§ Data records

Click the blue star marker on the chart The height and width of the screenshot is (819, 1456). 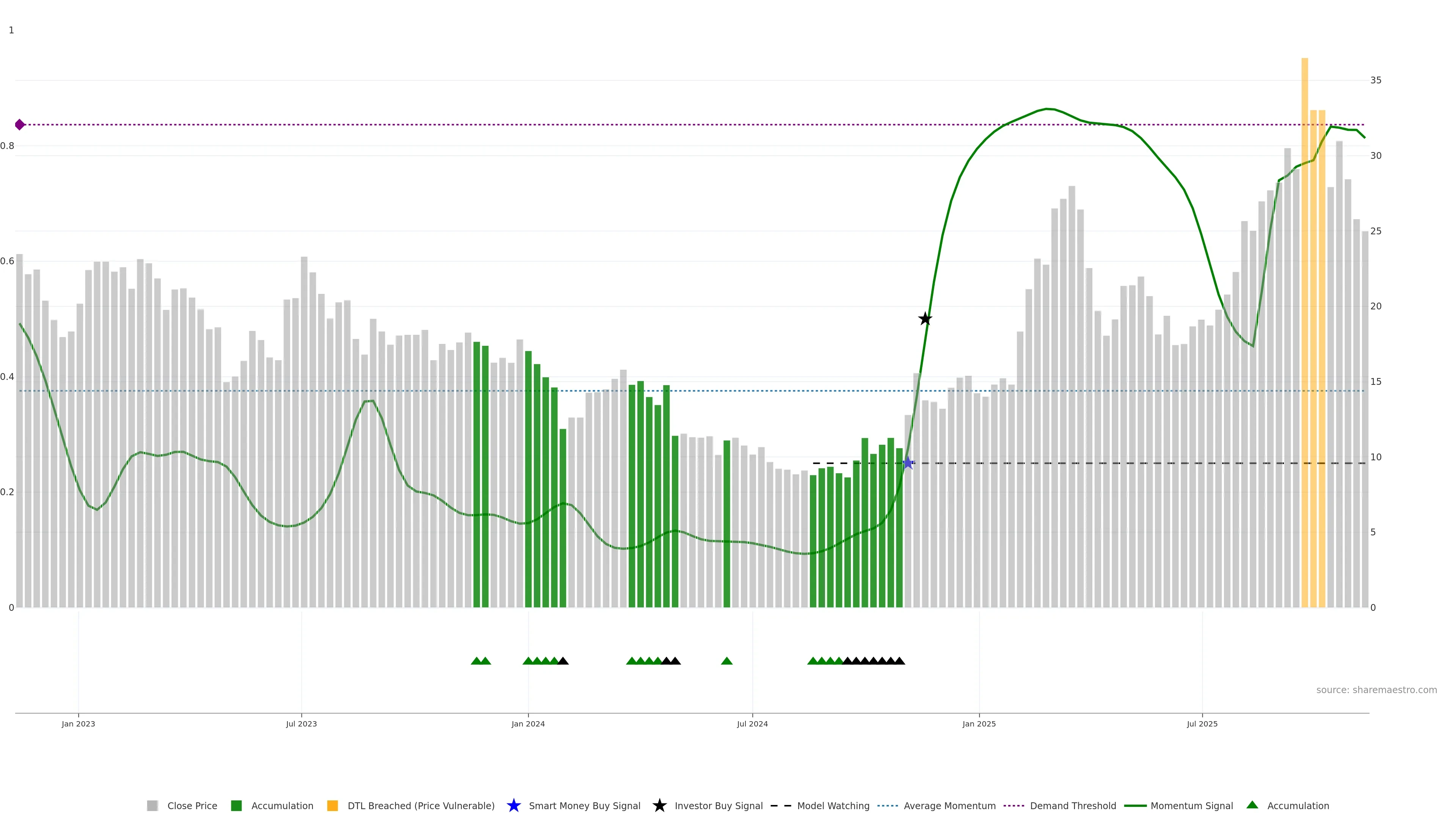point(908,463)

...

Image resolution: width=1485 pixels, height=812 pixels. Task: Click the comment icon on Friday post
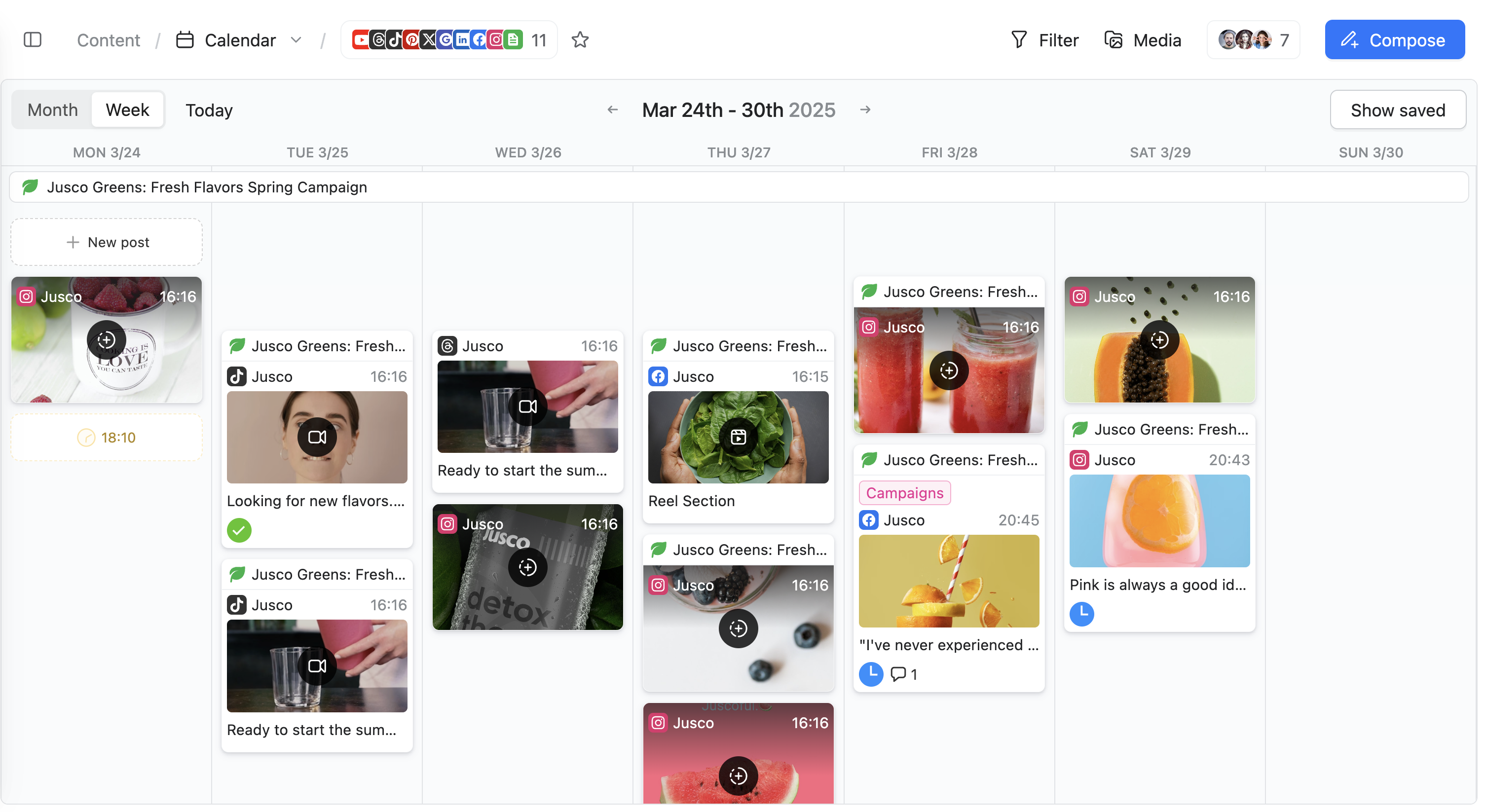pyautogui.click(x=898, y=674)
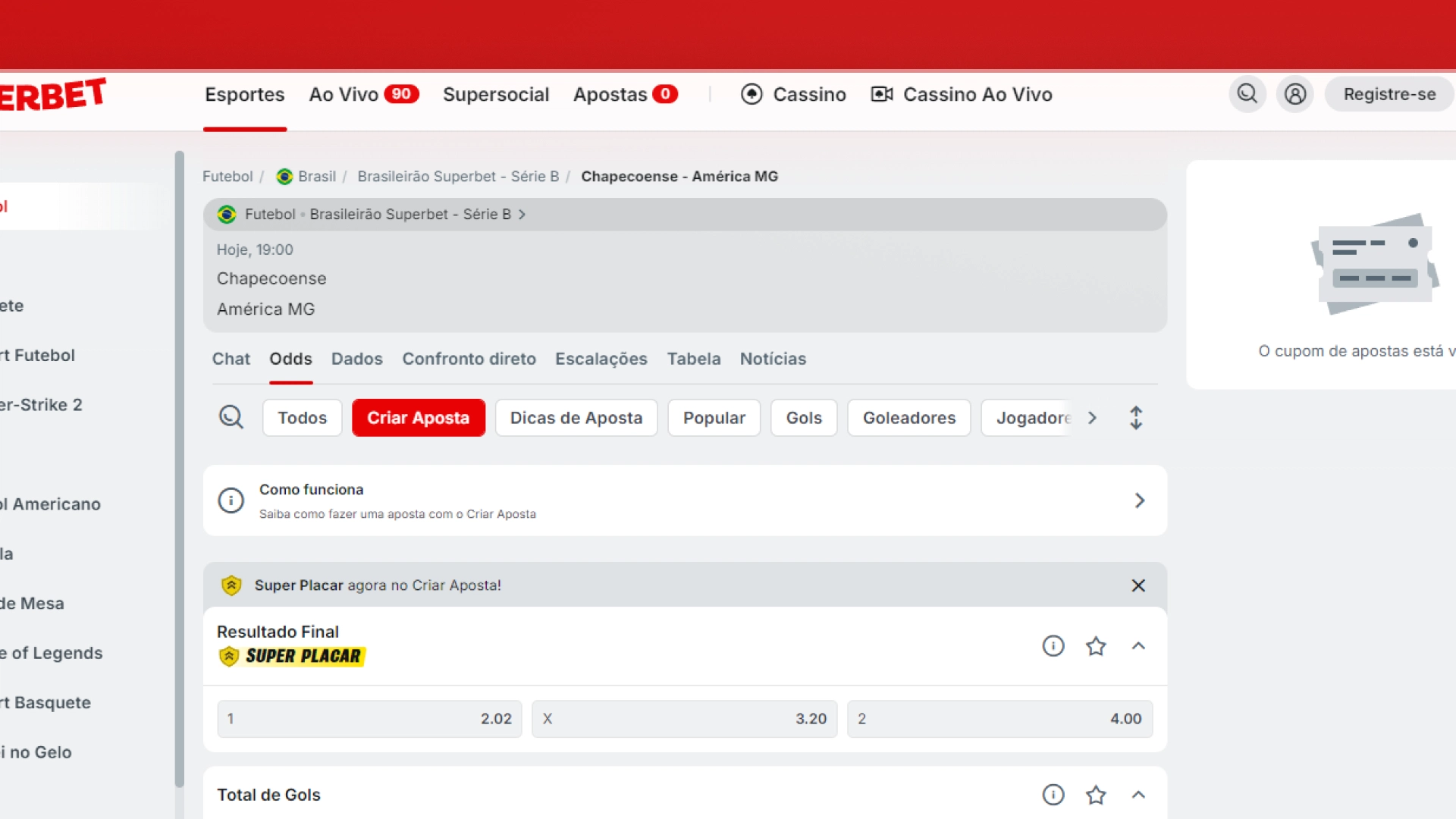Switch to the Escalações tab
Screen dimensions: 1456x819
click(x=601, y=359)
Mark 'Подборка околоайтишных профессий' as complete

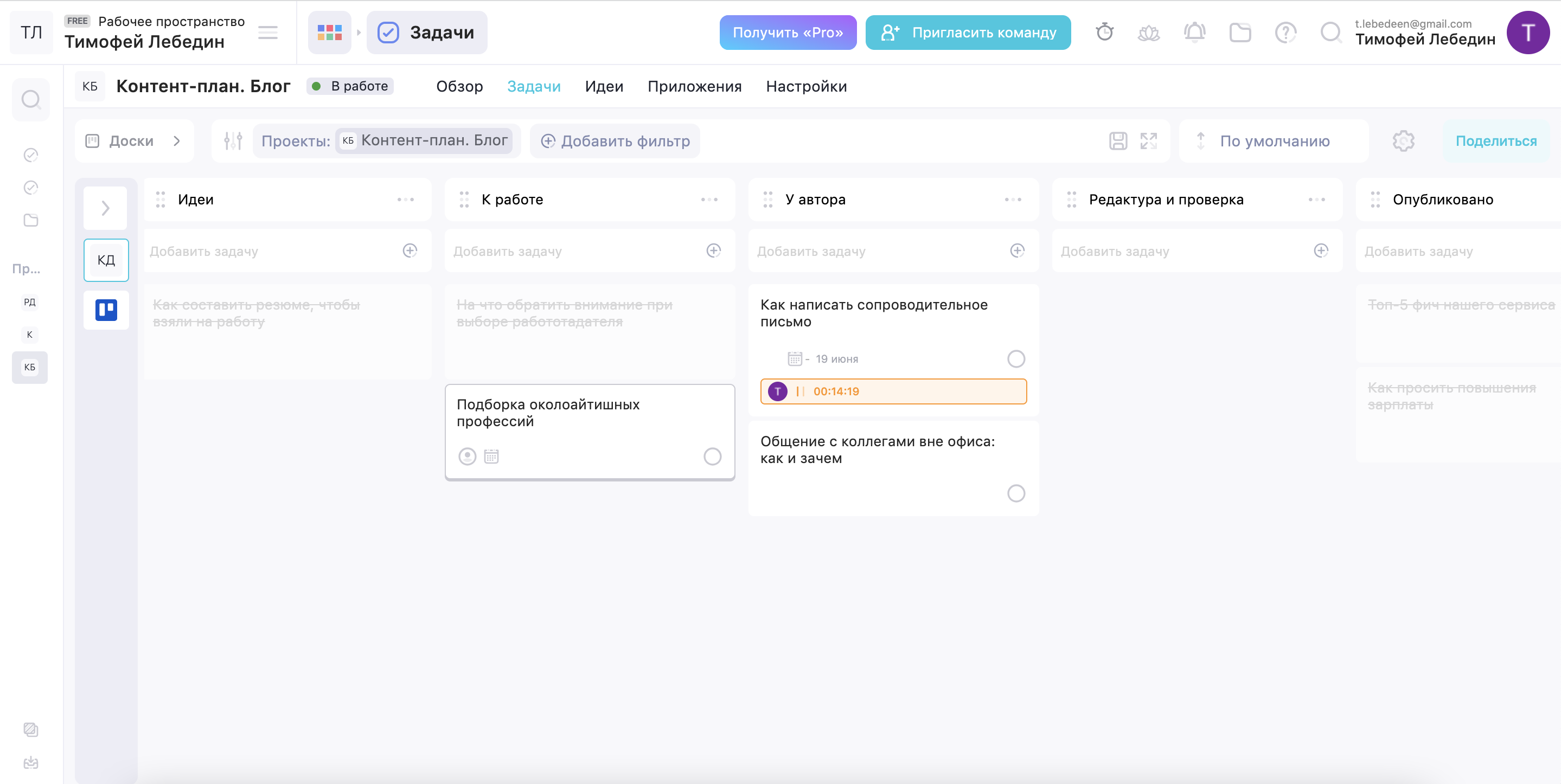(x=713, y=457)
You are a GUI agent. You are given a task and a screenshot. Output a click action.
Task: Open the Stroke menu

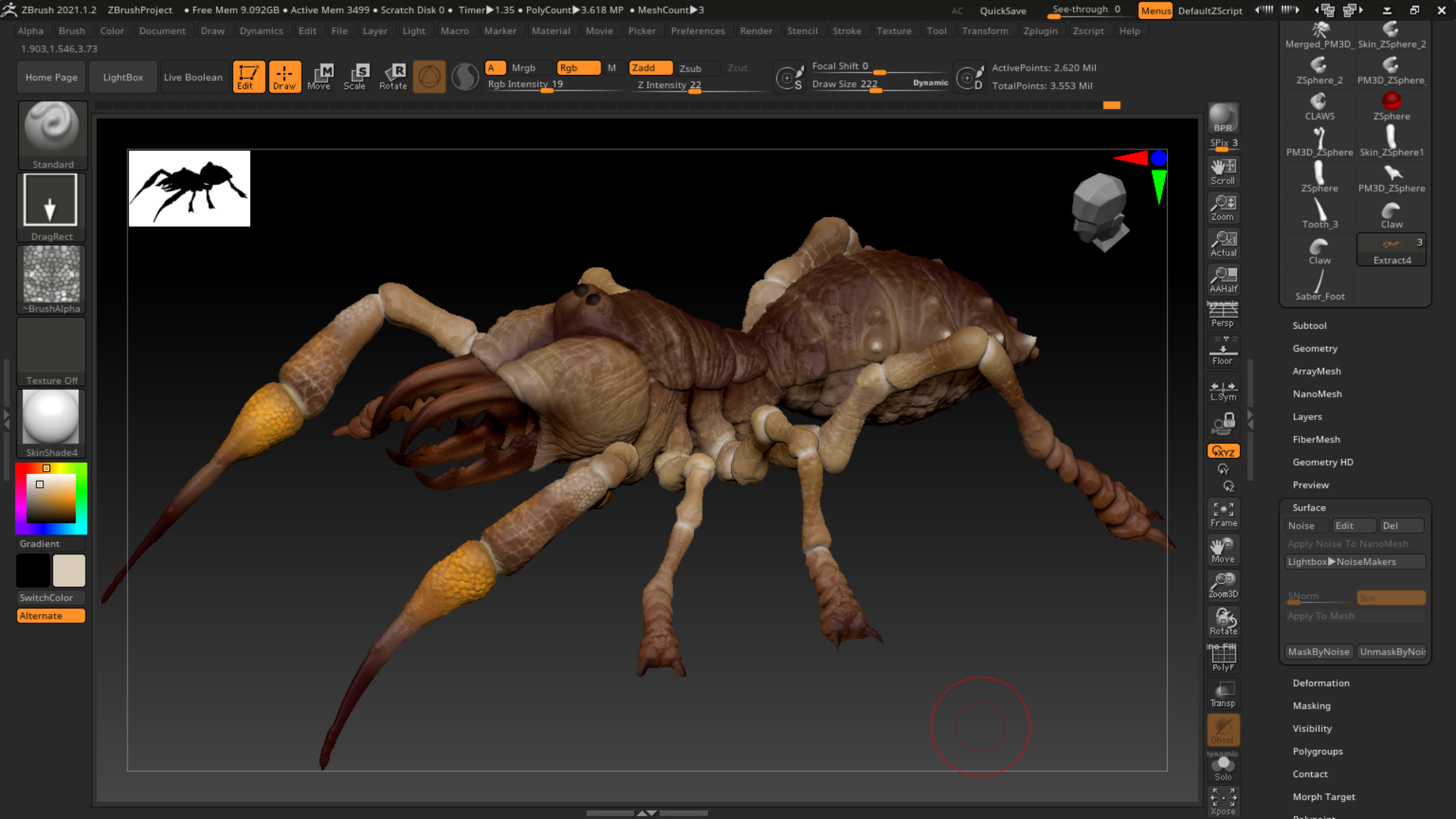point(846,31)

§ Instructions to follow
Could you transcribe exactly the entries above, but only the lines from the one with "Image resolution: width=1485" through the one with "You are a GUI", and without pictures?

§ Solution to this task
Image resolution: width=1485 pixels, height=812 pixels. Task: Click the comment icon on Friday post
pyautogui.click(x=898, y=674)
Switch to the Escalações tab
Screen dimensions: 1456x819
click(x=601, y=359)
Mark 'Подборка околоайтишных профессий' as complete

(x=713, y=457)
You are a GUI agent. You are given a task and a screenshot. Output a click action.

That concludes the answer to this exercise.